All 350 children danced to the music of her favourite Lion King song. One of the boys was distracted when his coat became snagged on the plant behind him, but I am sure that Ms Gabica will be smiling at that bit, too. After 25 years of teaching, she – more than anyone – will know that inevitably someone is always slightly off-message, even during the most sublime moments.
It would take a fairly cold fish not to be moved by that display of love and gratitude. “This is such a brilliant job,” responded one teacher on Facebook. She was right of course, and not just because it was the start of the summer holiday.
I am just a bit anxious, though. The stunt has clearly raised the bar on future “goodbyes”. I can already envisage a variety of playground scenes this time next year. It will inspire many a flash mob tribute for other outgoing stalwarts, and that will be fine for them. But what about all those final playground duties where nothing of the sort happens? There will surely be more than one deserving figure who will be quietly thinking “miserable bastards” when the final duty simply involves sending Millie off to the first aid room with her bleeding knee and retrieving little Alfie’s ball from the bigger boys.
Elsewhere, I imagine the expectant leaver in the playground having their hopes dashed when a possible start to a flash mob farewell turns out merely to be two girls rehearsing a routine for a weekend party. Or a sudden rushing of pupils to a corner of the playground simply marks the start of a fight rather than any choreographed sequence.
We should, in short, be wary of the possible consequences of “flash mob creep”. While I am sure that Ms Gabica more than deserved that stunning goodbye, I think schools should try to resist a sense of obligation to create a similar performance for all noteworthy departures. If too many jump too readily on the bandwagon it will only leave the “unflash-mobbed” feeling disappointed, with the whole thing eventually becoming wearisome and devalued.
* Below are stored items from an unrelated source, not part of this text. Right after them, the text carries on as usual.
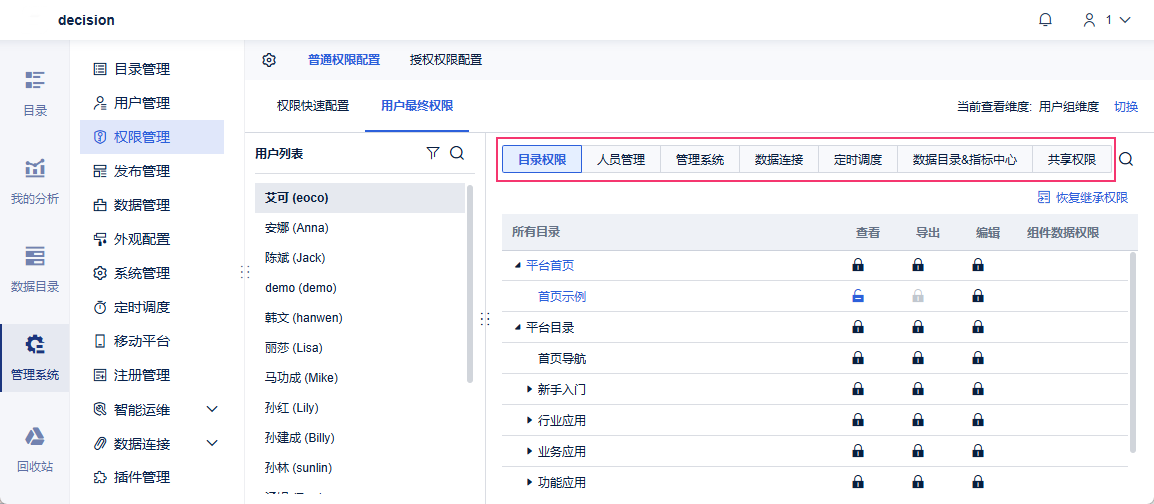The width and height of the screenshot is (1154, 504).
Task: Select user 陈斌 (Jack) in the list
Action: click(x=295, y=258)
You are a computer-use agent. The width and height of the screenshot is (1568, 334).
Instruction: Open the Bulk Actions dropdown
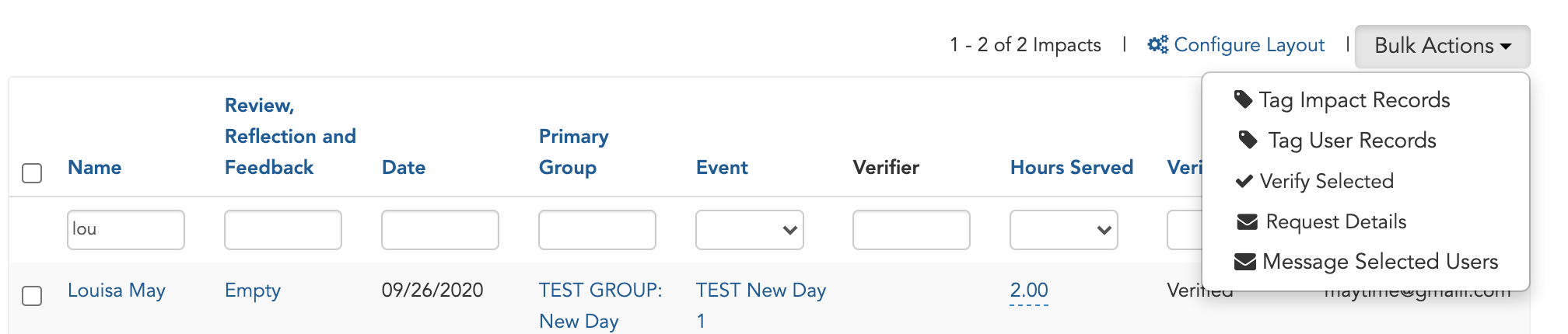click(x=1442, y=46)
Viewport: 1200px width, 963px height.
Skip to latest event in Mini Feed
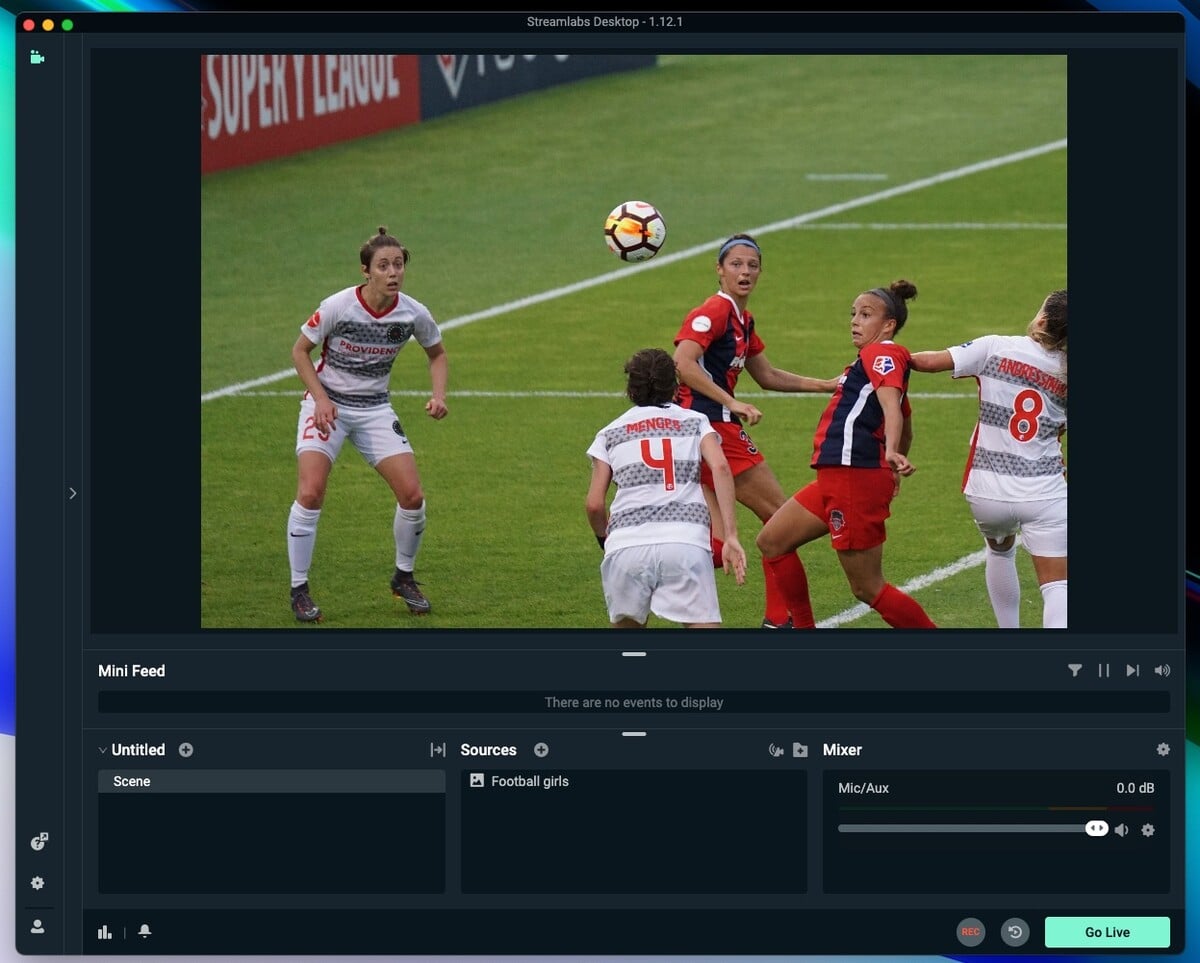click(x=1133, y=670)
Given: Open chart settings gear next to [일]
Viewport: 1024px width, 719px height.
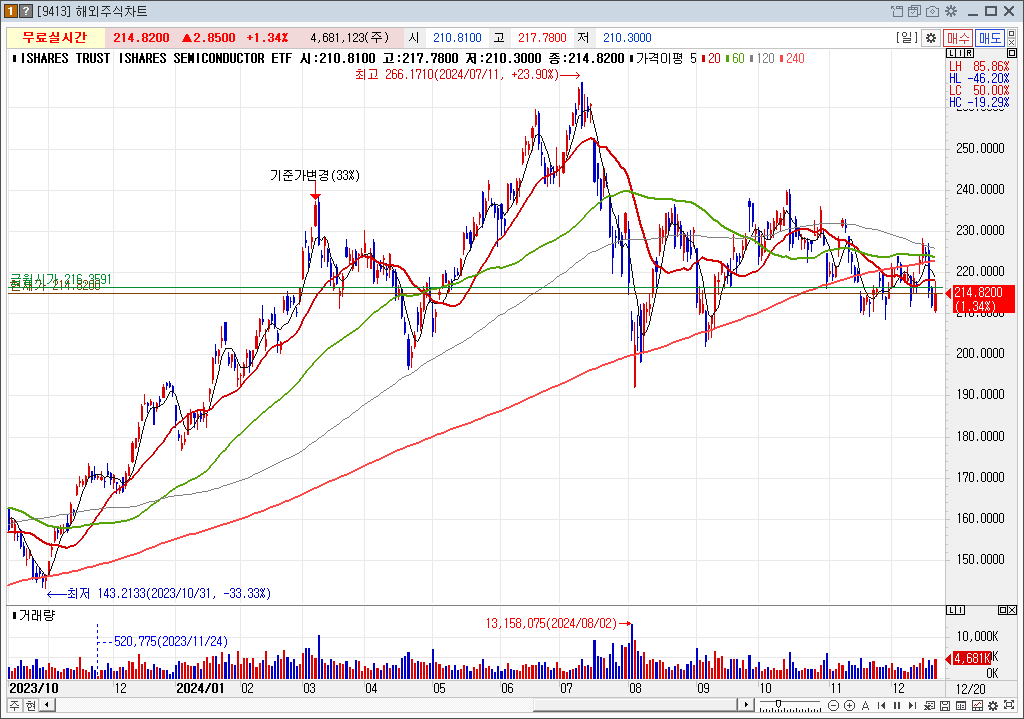Looking at the screenshot, I should coord(930,38).
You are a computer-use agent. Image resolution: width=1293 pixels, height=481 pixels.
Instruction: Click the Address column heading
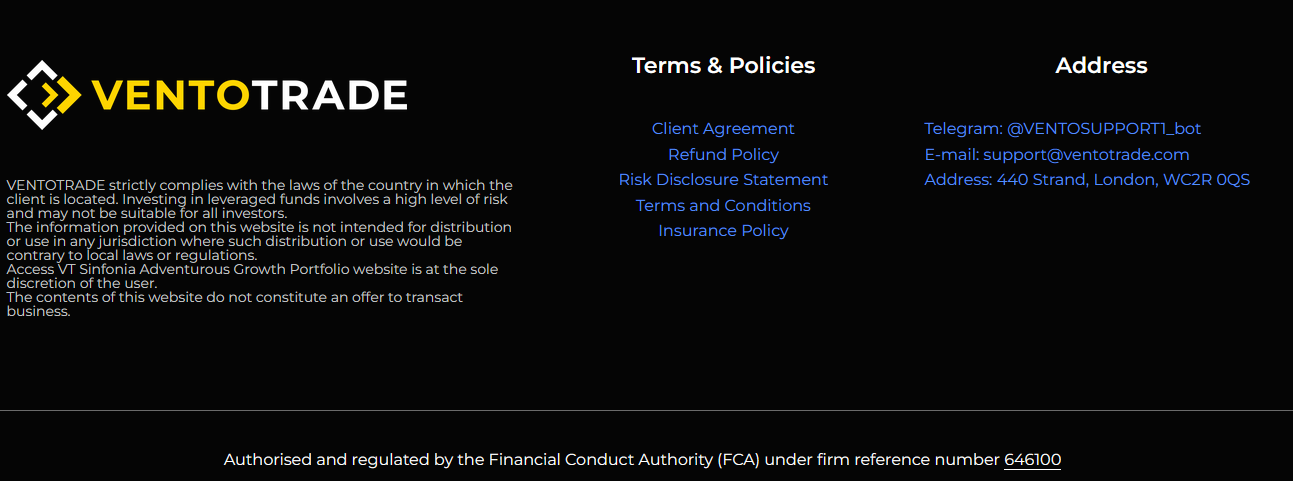tap(1101, 66)
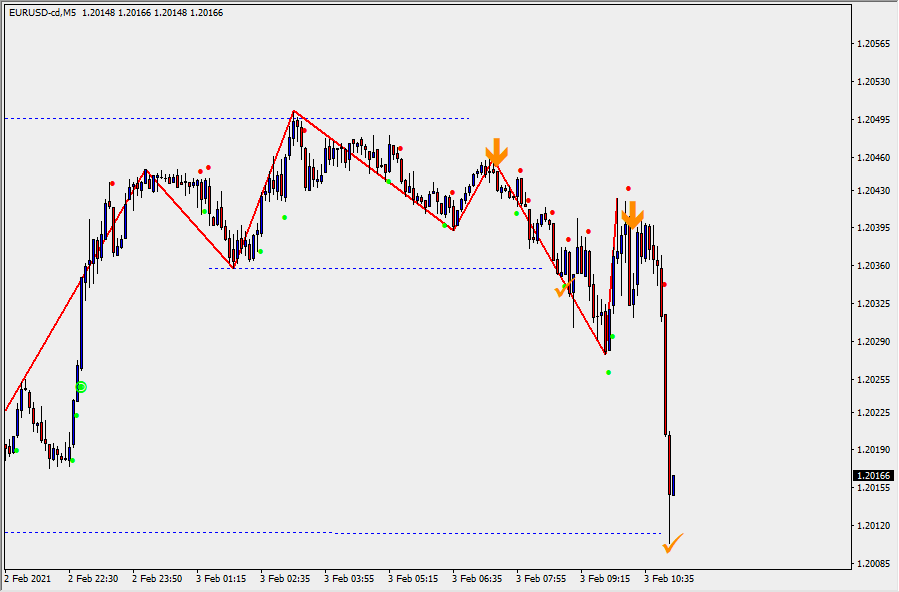Click the 3 Feb 10:35 time label
The width and height of the screenshot is (899, 592).
pyautogui.click(x=669, y=578)
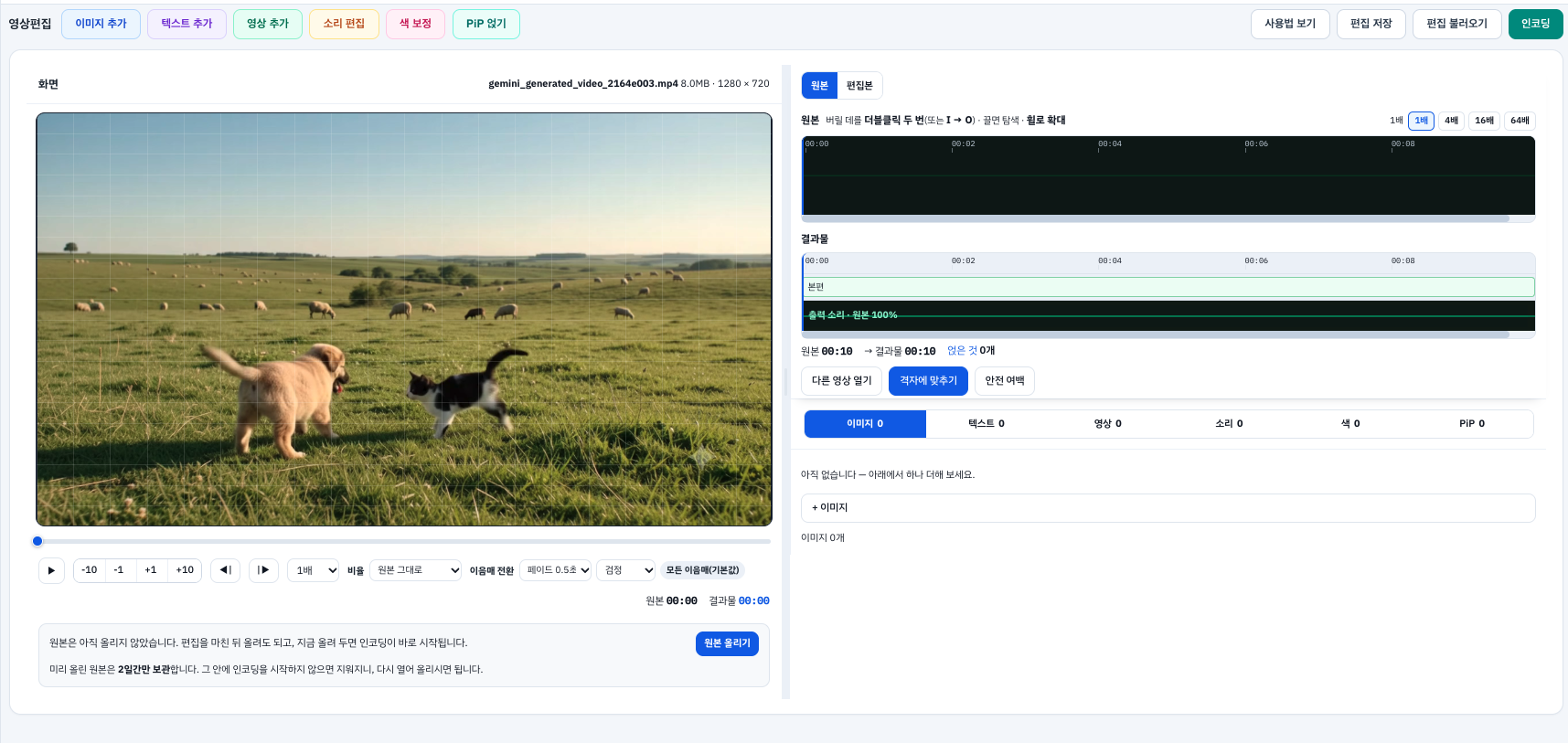Jump forward 10 seconds with +10
Viewport: 1568px width, 743px height.
[x=185, y=570]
Besides, I don’t think the level of appreciation for any of us should be measured by the quality of farewell choreography and the number of subsequent likes on Facebook and hits on YouTube. I would much prefer it if we were to move away from the whole idea of waiting until the end of someone's career before we show our deep-felt appreciation of our colleagues – old or new.
I would prefer it if staff and pupils all made a point each week of personally thanking and appreciating at least one teacher who was having a wonderful impact. Let’s sometimes stop such people in the corridor and express our gratitude or admiration. For example, let’s tell that person who selflessly devotes entire weekends to the school’s Duke of Edinburgh students just how brilliant that is, rather than merely thinking it year after year. Let’s remember to pass on every lovely word we hear students say about a teacher, even when that teacher’s star quality is a long-established “given”. Let’s be “out there” more and not wait until our colleagues retire, leave (or die) before we say and do the very best things for them.